-- START ENTRIES SUPPLIED --
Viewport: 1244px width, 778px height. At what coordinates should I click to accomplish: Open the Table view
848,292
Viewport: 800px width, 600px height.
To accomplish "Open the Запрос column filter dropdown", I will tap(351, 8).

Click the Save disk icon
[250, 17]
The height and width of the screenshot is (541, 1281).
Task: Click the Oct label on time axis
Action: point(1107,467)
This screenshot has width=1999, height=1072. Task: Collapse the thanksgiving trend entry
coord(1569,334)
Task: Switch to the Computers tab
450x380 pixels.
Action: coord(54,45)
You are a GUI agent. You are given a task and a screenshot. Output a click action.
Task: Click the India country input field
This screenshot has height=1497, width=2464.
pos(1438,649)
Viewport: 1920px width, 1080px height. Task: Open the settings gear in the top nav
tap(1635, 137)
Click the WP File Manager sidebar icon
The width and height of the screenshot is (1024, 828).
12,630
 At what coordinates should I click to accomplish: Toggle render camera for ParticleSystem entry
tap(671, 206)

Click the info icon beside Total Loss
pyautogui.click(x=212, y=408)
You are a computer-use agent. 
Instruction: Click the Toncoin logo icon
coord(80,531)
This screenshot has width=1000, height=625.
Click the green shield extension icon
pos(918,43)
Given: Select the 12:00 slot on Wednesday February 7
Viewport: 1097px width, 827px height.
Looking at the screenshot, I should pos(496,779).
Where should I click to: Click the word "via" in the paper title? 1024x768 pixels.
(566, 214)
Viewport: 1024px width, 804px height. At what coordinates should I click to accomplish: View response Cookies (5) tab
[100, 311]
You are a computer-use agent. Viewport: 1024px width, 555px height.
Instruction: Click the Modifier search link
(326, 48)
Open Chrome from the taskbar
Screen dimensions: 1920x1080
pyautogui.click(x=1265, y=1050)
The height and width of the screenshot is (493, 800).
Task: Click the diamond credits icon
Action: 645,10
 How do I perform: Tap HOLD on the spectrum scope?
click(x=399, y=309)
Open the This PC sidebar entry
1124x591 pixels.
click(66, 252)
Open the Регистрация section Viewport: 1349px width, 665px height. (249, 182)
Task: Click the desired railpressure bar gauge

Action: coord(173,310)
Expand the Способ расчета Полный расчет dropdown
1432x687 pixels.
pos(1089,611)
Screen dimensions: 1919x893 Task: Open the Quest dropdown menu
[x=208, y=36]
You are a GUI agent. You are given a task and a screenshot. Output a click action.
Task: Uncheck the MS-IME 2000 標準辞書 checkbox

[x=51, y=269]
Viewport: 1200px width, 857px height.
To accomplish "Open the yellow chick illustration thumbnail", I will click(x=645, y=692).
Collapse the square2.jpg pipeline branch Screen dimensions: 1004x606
-- END ENTRIES SUPPLIED --
> _INSTRUCTION_: Rewrite the records as a numbered list, from the start of the records through the line that contains "pos(1438,649)", leaving out blank lines.

> _ANSWER TO THE TASK_:
1. Viewport: 1244px width, 778px height. At what coordinates should I click to accomplish: Open the Table view
2. 848,292
3. Viewport: 800px width, 600px height.
4. To accomplish "Open the Запрос column filter dropdown", I will tap(351, 8).
5. Click the Save disk icon
6. [250, 17]
7. The height and width of the screenshot is (541, 1281).
8. Task: Click the Oct label on time axis
9. Action: point(1107,467)
10. This screenshot has width=1999, height=1072. Task: Collapse the thanksgiving trend entry
11. coord(1569,334)
12. Task: Switch to the Computers tab
13. 450x380 pixels.
14. Action: coord(54,45)
15. You are a GUI agent. You are given a task and a screenshot. Output a click action.
16. Task: Click the India country input field
17. This screenshot has height=1497, width=2464.
18. pos(1438,649)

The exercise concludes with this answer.